Laman

Selasa, 15 September 2015

Teguran itu Bernama Tsunami

#Repost
Tiba di Bandara Internasional Sultan Iskandar Muda
Meskipun saya lahir dan dibesarkan di Medan, jangan dikira kalau saya pernah berkunjung ke Provinsi Aceh. Itu sebabnya, setelah seumuran ini ketika ada yang mengajak berkunjung ke sana, hati saya girangnya bukan main. Seperti cerita saya sebelumnya di sini, ide awal dari perjalanan kami ke Aceh bermula dari obrolan iseng di rumah sakit. Ide itu datang dari kakak kelas saat menjenguk anak saya yang sedang dirawat di rumah sakit.
Rencana itu terucap di bulan Januari 2014. Cukup lama mempertimbangkannya. Setelah semuanya disepakati lewat diskusi panjang, akhirnya kami terbang juga dan tiba di Tanah Rencong. Begitu menjejakkan kaki di bumi yang akrab disebut Serambi Mekah itu, pertama-tama yang terlintas di kepala saya adalah tentang tsunami.
Meskipun banyak informasi tentang peristiwa ini yang tersebar secara rinci dan saya sudah membacanya tapi karena tak melihat secara langsung dan hanya bisa menyaksikannya lewat tivi sehingga rangkaian berita tentang peristiwa mengerikan itu membuat hati saya ingin sekali berkunjung ke Aceh.
Namun, hingga kami dijemput dan langsung berjalan-jalan mengitari kota, sama sekali tidak terlihat bekas-bekas tsunami yang telah meluluhlantakkan sebagian bumi Aceh. “Sekarang semua sudah kembali normal dan tertata, Kak,” begitu ucap Usman, penjemput kami. Hanya lokasi-lokasi yang sudah tertata baik itulah menurut Usman menjadi saksi betapa mengerikannya tragedi itu dulu menghancurkan Aceh.
Di gerbang Kuburan Masal Siron (doc. pribadi)
Di sepanjang perjalanan dari bandara menuju penginapan, Usman sengaja menghentikan mobil jemputan kami untuk menyinggahi pemakaman para korban tsunami Aceh. Kuburan Masal Siron, namanya.

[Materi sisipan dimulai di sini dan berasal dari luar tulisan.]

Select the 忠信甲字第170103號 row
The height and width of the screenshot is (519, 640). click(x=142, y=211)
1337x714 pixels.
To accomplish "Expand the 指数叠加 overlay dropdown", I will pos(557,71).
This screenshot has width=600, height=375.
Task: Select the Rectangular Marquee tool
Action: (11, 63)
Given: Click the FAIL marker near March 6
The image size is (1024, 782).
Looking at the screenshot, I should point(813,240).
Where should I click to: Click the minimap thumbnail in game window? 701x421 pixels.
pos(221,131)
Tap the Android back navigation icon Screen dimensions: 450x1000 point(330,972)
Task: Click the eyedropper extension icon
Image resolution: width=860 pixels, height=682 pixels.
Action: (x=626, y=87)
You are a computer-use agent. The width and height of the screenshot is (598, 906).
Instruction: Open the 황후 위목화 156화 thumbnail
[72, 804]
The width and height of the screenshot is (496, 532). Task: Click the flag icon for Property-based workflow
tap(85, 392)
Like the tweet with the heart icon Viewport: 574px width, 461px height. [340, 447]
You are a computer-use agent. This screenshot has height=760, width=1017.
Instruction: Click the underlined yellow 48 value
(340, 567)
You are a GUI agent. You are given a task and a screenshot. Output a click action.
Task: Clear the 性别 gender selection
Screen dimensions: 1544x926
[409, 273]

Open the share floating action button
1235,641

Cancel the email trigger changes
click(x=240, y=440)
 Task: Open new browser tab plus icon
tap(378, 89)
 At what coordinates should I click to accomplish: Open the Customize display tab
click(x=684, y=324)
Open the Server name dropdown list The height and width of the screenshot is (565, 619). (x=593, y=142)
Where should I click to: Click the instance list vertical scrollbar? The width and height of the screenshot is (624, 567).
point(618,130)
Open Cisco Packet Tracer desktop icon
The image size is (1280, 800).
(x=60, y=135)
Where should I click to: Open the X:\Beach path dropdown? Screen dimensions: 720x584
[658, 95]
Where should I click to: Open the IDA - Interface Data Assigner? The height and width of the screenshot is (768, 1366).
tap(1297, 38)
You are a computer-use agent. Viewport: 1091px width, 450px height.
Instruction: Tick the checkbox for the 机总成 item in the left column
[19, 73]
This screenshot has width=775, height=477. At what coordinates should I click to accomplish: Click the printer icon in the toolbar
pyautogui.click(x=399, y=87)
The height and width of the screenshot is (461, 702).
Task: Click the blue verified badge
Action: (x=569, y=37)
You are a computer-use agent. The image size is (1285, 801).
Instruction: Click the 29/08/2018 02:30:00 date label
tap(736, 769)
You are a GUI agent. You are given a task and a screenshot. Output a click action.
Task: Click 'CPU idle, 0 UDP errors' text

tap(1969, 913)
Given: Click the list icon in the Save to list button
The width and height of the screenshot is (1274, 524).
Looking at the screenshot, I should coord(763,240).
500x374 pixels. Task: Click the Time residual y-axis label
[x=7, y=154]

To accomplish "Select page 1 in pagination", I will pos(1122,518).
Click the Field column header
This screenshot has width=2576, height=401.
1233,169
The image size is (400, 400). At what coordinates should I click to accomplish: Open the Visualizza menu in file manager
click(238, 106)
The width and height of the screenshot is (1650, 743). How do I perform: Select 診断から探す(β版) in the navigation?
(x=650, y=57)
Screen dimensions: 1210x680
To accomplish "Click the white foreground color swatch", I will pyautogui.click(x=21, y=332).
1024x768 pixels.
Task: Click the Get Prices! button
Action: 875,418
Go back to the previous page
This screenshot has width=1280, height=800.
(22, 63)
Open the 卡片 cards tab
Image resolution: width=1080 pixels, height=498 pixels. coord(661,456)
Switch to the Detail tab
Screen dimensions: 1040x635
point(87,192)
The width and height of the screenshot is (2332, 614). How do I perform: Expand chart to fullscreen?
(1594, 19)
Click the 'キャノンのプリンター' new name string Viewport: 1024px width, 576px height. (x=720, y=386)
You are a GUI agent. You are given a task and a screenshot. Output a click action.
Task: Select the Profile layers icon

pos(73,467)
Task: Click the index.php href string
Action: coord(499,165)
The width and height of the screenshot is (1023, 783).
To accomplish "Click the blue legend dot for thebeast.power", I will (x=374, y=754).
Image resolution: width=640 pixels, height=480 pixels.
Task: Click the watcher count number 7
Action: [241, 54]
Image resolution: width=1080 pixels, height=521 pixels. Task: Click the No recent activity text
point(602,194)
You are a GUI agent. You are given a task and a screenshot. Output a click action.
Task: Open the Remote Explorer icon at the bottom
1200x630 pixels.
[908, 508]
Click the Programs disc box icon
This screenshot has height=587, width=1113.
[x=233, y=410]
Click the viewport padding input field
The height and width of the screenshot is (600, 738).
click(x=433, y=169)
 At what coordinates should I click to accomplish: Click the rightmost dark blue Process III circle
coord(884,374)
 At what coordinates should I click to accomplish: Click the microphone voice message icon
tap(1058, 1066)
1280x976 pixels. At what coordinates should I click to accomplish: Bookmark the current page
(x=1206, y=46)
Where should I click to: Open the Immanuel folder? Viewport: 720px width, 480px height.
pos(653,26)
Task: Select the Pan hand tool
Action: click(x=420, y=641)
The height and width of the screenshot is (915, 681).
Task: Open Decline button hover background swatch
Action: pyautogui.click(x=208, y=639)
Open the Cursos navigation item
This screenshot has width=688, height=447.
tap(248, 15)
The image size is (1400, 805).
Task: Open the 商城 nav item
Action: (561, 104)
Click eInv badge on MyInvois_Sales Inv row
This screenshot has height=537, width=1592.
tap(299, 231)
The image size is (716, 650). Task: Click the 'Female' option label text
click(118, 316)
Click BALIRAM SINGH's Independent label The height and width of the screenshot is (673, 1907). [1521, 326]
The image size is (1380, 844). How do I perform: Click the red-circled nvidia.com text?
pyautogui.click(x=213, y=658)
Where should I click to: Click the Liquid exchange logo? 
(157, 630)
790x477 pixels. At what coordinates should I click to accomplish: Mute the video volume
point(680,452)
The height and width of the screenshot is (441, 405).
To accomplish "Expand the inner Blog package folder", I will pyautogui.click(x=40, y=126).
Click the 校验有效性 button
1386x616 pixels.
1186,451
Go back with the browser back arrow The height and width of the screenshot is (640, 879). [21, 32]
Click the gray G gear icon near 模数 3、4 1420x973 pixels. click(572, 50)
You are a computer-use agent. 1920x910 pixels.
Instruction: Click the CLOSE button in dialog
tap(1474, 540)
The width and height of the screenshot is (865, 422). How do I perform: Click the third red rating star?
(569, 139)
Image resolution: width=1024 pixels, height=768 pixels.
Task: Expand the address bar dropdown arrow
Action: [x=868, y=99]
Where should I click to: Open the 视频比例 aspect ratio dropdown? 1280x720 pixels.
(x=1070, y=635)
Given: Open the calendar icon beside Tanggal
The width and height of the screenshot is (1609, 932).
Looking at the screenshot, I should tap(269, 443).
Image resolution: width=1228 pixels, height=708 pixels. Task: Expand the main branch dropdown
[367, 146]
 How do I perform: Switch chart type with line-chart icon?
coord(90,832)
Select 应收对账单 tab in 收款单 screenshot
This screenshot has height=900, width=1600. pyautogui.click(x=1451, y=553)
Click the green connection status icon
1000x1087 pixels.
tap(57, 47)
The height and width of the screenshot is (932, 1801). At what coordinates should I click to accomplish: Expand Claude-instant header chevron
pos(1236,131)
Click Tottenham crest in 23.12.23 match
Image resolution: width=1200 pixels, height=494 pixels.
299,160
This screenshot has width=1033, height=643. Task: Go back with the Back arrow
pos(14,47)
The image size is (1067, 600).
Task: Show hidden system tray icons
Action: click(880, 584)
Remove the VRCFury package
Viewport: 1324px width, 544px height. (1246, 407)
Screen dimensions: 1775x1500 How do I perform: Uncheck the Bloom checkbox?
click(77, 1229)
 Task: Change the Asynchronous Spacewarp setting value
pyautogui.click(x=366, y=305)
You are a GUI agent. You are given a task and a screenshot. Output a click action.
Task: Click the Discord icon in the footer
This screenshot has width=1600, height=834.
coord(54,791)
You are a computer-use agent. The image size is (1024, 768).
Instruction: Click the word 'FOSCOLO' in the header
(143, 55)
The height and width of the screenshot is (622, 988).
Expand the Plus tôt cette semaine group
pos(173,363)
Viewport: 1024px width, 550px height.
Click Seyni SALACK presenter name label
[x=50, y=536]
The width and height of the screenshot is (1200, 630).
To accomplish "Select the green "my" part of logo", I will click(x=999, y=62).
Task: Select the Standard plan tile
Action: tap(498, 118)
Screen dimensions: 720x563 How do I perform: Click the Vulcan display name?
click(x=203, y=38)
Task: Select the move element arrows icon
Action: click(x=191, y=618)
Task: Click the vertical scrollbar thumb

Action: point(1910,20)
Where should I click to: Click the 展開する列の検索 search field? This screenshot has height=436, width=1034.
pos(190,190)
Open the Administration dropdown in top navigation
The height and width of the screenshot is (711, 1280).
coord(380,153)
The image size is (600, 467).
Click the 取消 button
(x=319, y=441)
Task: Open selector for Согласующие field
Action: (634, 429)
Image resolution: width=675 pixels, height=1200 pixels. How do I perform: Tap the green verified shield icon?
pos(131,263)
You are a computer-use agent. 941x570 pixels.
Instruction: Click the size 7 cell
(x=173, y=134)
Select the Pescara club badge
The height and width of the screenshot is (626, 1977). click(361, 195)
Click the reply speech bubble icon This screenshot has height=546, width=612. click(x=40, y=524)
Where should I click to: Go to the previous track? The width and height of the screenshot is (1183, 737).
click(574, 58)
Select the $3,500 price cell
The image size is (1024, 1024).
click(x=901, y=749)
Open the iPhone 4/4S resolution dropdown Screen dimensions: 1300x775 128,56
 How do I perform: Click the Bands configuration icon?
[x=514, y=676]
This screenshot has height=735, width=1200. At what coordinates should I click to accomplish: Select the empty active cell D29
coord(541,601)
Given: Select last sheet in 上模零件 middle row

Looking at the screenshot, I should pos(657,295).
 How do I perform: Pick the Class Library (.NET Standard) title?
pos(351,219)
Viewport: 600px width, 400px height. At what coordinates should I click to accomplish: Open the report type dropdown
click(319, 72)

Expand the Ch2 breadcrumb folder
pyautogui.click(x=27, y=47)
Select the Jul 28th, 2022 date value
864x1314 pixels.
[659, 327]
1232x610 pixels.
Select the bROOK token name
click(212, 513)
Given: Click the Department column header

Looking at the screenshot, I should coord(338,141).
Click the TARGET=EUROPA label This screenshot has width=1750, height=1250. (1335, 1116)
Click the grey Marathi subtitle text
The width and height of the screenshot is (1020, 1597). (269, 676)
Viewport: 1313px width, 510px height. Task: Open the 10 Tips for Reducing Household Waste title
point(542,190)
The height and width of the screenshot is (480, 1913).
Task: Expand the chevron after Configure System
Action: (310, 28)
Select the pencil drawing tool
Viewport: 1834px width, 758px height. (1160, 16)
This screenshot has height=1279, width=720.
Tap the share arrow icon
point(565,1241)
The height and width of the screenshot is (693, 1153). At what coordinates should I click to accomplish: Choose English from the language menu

Di kuburan yang berlokasi di Jalan Bandara Sultan Iskandar Muda inilah dimakamkan sekitar 46.718 jiwa para syuhada tsunami Aceh. Merinding saya menyimak penuturan Usman tentang mayat-mayat yang dikuburkan di sana. Usman juga bercerita kalau dia ikut mencari mayat kerabatnya waktu itu dan sempat menyisir ratusan mayat yang bergelimpangan pasca tsunami.
            Setelah itu, saya masih belum ingin menutup jejak ingatan pada peristiwa mengerikan itu. Meskipun kami terus melanjutkan jadwal kunjungan di Aceh dengan kegiatan wisata lainnya, saya tetap menyimpan sisa keingintahuan lainnya. Rasanya ingin sekali mendengar kisah itu langsung dari korban yang selamat. 
Di depan Museum (doc. pribadi)
Ternyata keinginan saya terpenuhi. Hari berikutnya kami diajak untuk mengunjungi Museum Tsunami. Di sanalah jejak sejarah memilukan itu tersimpan. Sayangnya museum belum dibuka, sementara kami harus segera berangkat menuju Sabang. Sahabat saya berjanji akan kembali membawa kami ke sini setelah pulang dari Sabang.
Saya tak berkecil hati dan justru merasa terpuaskan ketika niat menelurusi museum sempat tertunda. Keinginan saya yang ingin menyimak langsung tragedi mengerikan  itu terjawab sudah. Salah satu kerabat sahabat saya yang tinggal di Aceh dengan penuh haru mau menyempatkan diri dan berbagi pengalaman memilukan yang pernah dialaminya tentang tsunami Aceh itu. Sambil duduk di atas batu berbentuk bola yang diletakkan di tepi kolam museum itu, dia mulai berbagi ceritanya kepada kami. 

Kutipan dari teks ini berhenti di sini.